### ASSIGNMENT
The lines to copy are those with "computer" in them. Pull each one from the entries below.

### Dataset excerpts
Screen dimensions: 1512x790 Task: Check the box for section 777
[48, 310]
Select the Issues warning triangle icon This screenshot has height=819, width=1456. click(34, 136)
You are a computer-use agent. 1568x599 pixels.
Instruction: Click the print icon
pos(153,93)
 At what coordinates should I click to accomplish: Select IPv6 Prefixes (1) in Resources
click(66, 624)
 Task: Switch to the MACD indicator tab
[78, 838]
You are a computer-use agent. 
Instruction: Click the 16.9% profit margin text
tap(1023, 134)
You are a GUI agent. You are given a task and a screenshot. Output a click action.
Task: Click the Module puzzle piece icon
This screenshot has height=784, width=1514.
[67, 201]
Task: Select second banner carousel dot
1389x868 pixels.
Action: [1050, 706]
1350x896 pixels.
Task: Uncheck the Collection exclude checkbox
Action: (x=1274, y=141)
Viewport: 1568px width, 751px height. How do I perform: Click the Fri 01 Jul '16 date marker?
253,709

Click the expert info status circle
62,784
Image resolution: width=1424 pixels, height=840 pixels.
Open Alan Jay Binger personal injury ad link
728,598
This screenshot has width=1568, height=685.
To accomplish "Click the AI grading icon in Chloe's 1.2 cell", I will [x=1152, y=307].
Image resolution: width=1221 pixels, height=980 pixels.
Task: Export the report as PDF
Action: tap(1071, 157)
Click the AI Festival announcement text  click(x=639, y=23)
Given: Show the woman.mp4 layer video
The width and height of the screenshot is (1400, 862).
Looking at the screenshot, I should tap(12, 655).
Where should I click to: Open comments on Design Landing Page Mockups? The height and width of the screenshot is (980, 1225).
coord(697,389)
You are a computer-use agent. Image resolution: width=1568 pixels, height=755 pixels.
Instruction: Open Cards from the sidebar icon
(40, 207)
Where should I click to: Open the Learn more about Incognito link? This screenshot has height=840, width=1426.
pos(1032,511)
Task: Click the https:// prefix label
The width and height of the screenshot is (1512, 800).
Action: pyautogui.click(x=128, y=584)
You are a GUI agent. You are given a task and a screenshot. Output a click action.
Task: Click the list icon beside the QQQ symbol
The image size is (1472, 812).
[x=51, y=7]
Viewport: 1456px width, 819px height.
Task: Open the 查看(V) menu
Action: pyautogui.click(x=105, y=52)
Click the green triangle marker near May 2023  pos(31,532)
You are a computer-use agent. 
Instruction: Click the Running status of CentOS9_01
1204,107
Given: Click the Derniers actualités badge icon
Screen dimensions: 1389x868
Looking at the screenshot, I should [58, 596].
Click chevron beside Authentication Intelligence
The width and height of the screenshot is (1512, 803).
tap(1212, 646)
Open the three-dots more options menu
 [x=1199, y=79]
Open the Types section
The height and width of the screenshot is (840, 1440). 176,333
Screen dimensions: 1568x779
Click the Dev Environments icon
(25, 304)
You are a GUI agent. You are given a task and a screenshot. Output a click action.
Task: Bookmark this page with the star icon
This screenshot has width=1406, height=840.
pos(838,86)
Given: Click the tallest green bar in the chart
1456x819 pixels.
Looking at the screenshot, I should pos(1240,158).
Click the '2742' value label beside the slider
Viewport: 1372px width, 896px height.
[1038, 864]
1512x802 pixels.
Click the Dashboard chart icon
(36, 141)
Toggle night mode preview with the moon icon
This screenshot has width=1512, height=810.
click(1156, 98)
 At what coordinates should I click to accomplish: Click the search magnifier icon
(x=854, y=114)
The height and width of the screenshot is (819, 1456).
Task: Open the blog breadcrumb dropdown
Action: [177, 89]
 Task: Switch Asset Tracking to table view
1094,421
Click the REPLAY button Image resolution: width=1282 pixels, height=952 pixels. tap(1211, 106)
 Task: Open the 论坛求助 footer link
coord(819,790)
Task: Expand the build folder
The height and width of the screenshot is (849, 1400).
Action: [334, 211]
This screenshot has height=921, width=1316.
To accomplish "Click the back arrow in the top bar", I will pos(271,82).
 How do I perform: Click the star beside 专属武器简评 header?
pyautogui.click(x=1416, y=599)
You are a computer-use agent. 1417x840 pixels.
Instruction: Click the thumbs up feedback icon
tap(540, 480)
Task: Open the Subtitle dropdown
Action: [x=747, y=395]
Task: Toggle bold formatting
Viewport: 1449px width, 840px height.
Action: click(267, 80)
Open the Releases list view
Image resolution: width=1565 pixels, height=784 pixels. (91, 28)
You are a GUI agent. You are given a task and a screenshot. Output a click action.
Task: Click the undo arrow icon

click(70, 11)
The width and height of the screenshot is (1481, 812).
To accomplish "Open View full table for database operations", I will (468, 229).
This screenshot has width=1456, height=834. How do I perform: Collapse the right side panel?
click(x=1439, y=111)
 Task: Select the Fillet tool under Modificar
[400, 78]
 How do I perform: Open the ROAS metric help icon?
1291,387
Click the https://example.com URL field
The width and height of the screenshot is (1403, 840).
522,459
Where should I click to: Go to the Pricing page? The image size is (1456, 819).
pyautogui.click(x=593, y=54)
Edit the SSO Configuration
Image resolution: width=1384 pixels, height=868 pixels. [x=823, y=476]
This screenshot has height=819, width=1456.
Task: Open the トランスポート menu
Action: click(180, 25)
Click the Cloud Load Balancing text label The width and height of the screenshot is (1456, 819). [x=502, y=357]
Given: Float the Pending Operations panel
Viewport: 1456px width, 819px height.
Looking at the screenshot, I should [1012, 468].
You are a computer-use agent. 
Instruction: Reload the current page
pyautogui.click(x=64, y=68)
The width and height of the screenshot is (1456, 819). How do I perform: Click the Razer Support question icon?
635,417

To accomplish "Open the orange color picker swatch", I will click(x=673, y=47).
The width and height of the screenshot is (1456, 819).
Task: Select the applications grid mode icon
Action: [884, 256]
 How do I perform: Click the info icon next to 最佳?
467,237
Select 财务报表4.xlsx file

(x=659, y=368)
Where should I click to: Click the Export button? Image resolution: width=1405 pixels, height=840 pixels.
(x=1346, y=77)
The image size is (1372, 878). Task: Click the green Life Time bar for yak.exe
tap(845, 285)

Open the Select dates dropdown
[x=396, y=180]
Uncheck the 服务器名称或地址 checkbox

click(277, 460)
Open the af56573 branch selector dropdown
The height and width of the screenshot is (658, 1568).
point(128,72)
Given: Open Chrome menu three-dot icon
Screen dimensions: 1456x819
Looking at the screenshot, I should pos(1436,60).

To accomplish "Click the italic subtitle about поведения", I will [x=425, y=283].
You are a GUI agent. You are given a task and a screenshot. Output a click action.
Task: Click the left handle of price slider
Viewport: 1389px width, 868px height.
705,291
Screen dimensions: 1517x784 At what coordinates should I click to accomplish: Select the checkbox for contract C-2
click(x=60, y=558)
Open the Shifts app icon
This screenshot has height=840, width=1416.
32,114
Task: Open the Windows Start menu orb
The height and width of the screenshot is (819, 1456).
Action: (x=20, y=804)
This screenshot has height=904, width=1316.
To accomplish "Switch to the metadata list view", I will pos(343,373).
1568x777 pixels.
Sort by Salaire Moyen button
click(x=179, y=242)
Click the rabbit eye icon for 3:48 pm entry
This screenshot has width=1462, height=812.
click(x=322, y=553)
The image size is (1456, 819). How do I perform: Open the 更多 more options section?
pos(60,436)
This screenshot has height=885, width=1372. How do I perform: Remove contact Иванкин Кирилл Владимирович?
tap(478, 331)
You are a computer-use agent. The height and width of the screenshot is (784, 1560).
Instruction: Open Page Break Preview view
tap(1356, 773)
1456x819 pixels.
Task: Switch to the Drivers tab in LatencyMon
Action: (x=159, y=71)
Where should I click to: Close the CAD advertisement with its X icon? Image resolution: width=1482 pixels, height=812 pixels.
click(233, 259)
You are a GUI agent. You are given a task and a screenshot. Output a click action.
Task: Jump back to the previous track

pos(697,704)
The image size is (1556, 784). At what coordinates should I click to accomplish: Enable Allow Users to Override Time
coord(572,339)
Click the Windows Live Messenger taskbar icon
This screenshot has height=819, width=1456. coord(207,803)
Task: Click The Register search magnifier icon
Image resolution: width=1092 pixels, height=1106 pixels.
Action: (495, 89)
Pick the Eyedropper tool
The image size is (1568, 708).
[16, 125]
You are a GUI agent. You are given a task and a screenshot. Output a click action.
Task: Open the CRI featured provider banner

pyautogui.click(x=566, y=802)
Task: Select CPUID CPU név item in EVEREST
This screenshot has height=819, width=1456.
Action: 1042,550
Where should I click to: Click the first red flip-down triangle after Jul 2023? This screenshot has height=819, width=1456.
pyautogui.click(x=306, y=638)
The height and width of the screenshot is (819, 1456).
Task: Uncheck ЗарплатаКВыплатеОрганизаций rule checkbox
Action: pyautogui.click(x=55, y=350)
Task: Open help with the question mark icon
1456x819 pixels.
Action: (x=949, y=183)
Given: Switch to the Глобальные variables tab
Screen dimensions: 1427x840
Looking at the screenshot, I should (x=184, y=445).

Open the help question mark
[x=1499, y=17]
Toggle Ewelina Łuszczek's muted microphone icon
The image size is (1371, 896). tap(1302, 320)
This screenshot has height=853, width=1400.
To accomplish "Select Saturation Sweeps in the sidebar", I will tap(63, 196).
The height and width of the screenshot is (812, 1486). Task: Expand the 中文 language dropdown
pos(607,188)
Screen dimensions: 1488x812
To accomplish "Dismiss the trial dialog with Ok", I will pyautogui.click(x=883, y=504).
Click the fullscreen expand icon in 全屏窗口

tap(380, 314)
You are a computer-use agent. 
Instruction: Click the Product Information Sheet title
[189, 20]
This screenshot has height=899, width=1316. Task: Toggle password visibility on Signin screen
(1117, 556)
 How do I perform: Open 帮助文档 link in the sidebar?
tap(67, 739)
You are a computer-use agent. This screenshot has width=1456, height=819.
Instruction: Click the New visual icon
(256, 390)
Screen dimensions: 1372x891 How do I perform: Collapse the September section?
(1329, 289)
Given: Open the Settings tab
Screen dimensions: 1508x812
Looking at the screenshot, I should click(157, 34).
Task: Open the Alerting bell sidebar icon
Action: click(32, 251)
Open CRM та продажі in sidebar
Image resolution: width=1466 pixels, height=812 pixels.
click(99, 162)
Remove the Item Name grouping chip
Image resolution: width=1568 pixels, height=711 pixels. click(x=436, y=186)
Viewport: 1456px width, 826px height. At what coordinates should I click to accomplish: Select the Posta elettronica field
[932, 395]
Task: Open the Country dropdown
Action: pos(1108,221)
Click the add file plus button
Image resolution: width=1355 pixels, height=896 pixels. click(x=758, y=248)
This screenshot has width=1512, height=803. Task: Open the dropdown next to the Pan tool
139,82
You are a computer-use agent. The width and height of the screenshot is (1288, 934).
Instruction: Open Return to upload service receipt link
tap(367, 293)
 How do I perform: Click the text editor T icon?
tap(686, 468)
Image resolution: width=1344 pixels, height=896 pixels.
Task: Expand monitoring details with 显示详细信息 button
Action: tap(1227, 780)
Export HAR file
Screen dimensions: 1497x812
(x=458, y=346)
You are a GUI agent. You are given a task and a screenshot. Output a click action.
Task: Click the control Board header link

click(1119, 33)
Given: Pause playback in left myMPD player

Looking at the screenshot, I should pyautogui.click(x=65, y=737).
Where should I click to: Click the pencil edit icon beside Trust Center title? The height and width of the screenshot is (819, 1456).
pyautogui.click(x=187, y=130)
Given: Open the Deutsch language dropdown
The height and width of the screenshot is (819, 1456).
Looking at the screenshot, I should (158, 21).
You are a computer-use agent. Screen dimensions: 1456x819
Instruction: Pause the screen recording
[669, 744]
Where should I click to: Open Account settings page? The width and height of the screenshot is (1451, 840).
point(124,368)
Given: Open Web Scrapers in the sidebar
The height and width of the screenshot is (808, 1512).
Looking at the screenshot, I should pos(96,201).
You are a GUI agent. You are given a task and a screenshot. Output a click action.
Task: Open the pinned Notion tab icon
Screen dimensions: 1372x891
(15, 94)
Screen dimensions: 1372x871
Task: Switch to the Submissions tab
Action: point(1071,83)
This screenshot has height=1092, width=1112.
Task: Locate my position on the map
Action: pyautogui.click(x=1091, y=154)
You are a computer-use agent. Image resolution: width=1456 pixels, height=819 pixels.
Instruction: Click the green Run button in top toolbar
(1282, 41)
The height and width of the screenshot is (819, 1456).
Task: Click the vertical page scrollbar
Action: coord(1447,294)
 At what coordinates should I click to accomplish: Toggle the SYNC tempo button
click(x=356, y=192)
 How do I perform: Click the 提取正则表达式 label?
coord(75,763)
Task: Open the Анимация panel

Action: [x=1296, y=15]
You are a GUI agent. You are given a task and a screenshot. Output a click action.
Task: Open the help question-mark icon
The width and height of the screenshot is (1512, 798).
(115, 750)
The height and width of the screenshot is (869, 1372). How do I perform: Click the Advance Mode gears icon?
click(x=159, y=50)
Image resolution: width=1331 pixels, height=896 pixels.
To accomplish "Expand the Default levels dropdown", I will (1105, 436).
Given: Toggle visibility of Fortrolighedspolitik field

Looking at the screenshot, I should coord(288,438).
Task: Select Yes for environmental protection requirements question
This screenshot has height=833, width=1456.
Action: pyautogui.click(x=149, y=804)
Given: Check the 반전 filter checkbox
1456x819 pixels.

### EXPECTED OUTPUT
You are a computer-use agent. 1568x599 pixels.
You are a computer-use agent. 
You are a computer-use agent. Image resolution: width=1568 pixels, height=755 pixels.
You are a computer-use agent. 
You are a computer-use agent. 1417x840 pixels.
You are a computer-use agent. 
You are a computer-use agent. The height and width of the screenshot is (784, 1560).
You are a computer-use agent. 
You are a computer-use agent. This screenshot has width=1456, height=819.
You are a computer-use agent. The width and height of the screenshot is (1288, 934).
You are a computer-use agent. Screen dimensions: 1456x819
You are a computer-use agent. Image resolution: width=1456 pixels, height=819 pixels.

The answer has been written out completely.